La procedura è eseguita in modo del tutto simile a quella dell’occlusione del PFO, forame ovale pervio, a paziente sveglio, in anestesia locale e con l’ausilio dell’ecografia intracardiaca. Il paziente viene dimesso il giorno successivo all’intervento previa esecuzione di un ecocardiogramma trans-toracico.
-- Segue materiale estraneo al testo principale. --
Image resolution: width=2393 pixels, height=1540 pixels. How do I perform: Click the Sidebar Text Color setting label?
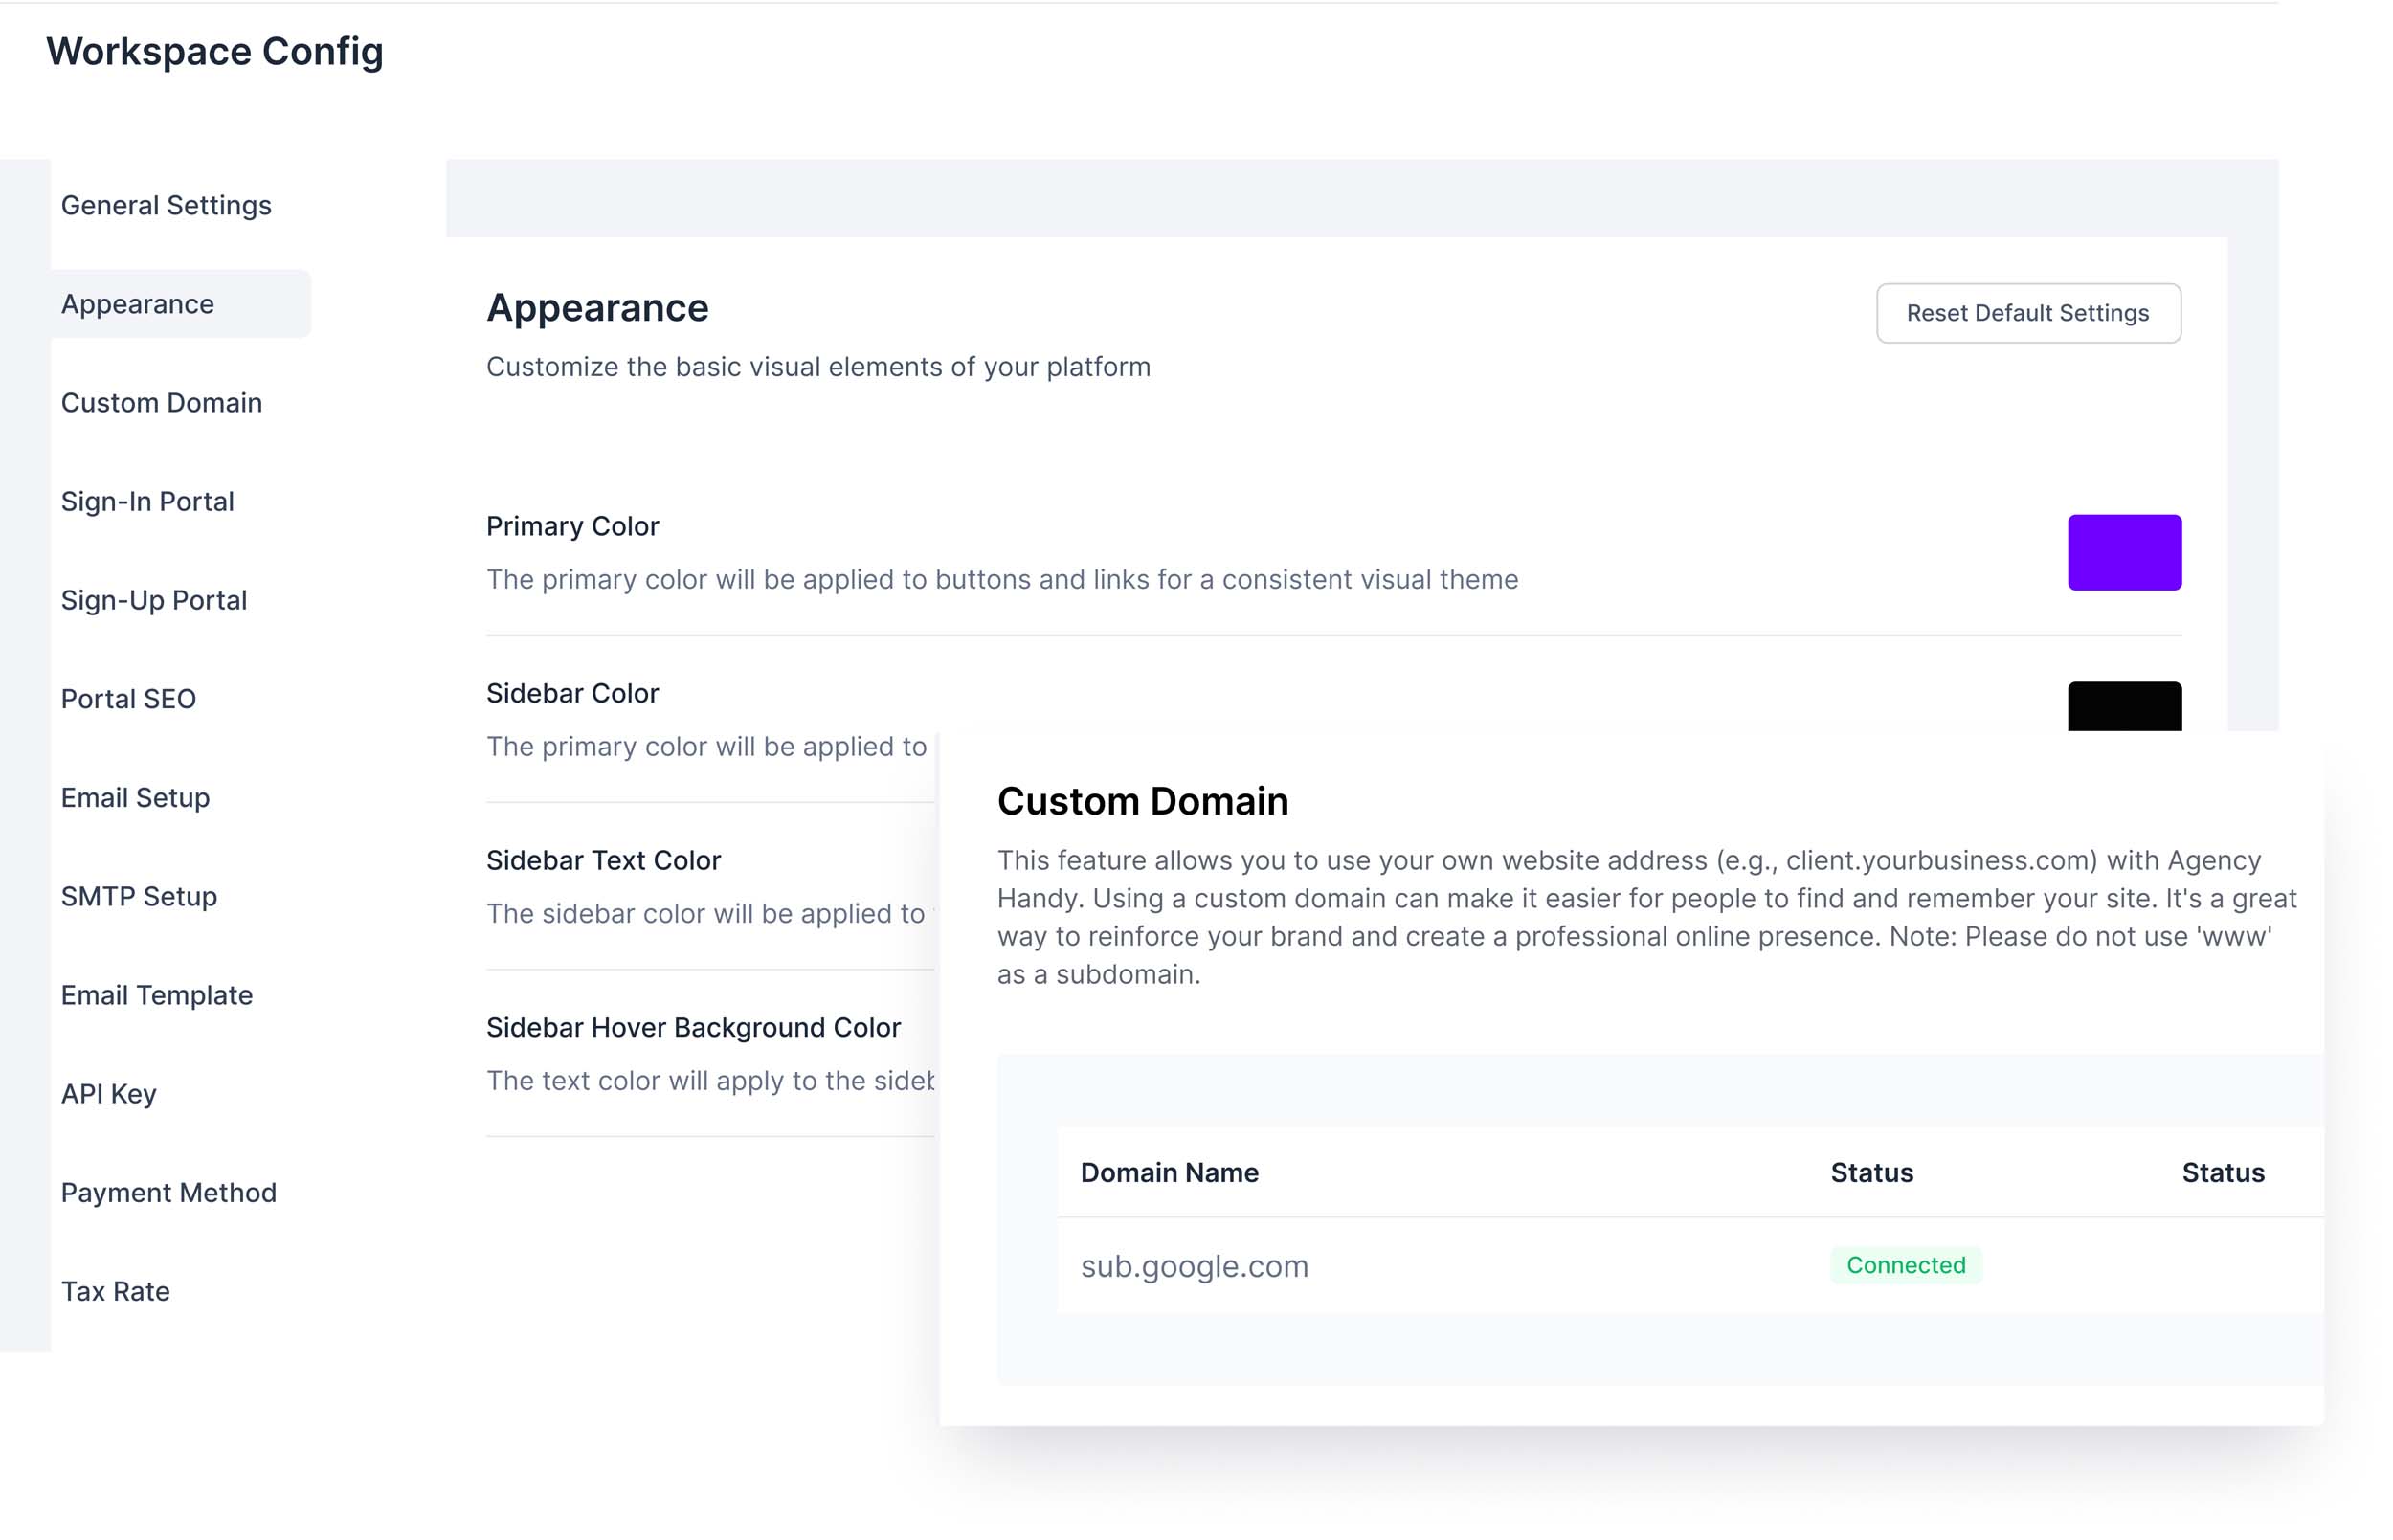(x=603, y=860)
Il trattamento interventistico è stato eseguito in sala di emodinamica con tecnica percutanea. Dopo aver misurato l’ampiezza del difetto attraverso l’ecocardiogramma intracardiaco, il dispositivo di dimensioni adeguate, viene avvitato su uno speciale catetere, inserito in un lungo introduttore e fatto avanzare, chiuso nel catetere, attraverso il difetto. Il cardiologo spinge il dispositivo fuori dall’introduttore in modo tale che i suoi due dischi si aprano su ciascun lato del difetto. Si verifica, quindi, l’esatto posizionamento e la stabilità del dispositivo e l’assenza di shunt residuo con l’ecocardiogramma.
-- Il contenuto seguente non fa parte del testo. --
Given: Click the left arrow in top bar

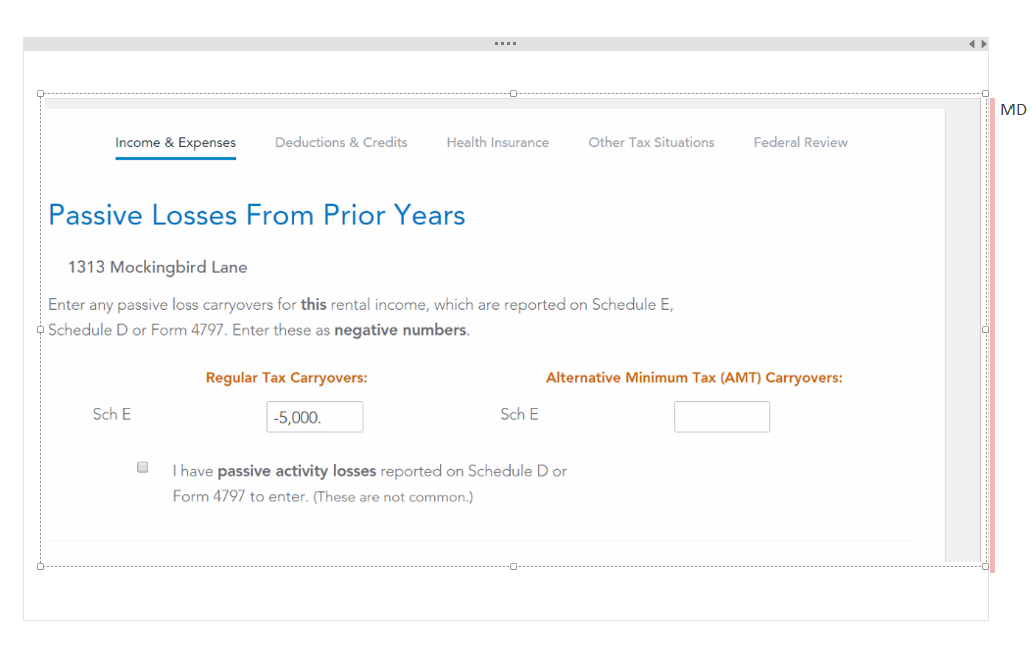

Il dispositivo viene allora rilasciato dal catetere su cui era stato montato per il posizionamento. Il catetere e l’introduttore venoso vengono rimossi e la procedura è terminata.
“Questo intervento, commenta il Primario Guglielmo Bernardi, apre nuove prospettive per la Cardiologia di Pordenone. Più si saprà che eseguiamo anche queste procedure, più ne faremo maturando ulteriori competenze.
La Cardiologia di Pordenone, prosegue, è un riferimento per tutto il territorio di competenza dell’AAS 5 e spesso anche per bacini di utenza contermini. L’ottima organizzazione che l’Ospedale e la Cardiologia della Destra Tagliamento hanno sempre dimostrato di avere, permette di gestire oltre ai nostri pazienti anche pazienti inviati da altre cardiologie che non riescono a seguirli”.
Il Primario della Cardiologia di Pordenone continua: “ naturalmente rimane di rilievo il nostro grande lavoro per acute dove stiamo cercando di dare la precedenza non soltanto al classico infarto miocardico che và trattato nelle primissime ore non appena si pone la diagnosi, ma anche ai cosiddetti infarti del miocardio non ST-soprallivellato (NSTEMI, infarto del miocardio subendocardico) per i quali è importante un trattamento precoce”.
Di rilevanza sono i casi di fibrillazione atriale, che è l’aritmia più comune e rappresenta un importante fattore di rischio di stroke cardioembolico. Nei pazienti affetti da questa patologia, gran parte dei trombi atriali originano nell’auricola sinistra la cui chiusura percutanea è indicata proprio nei casi di fibrillazione atriale permanente, alto rischio di stroke e con controindicazione all’anticoagulante.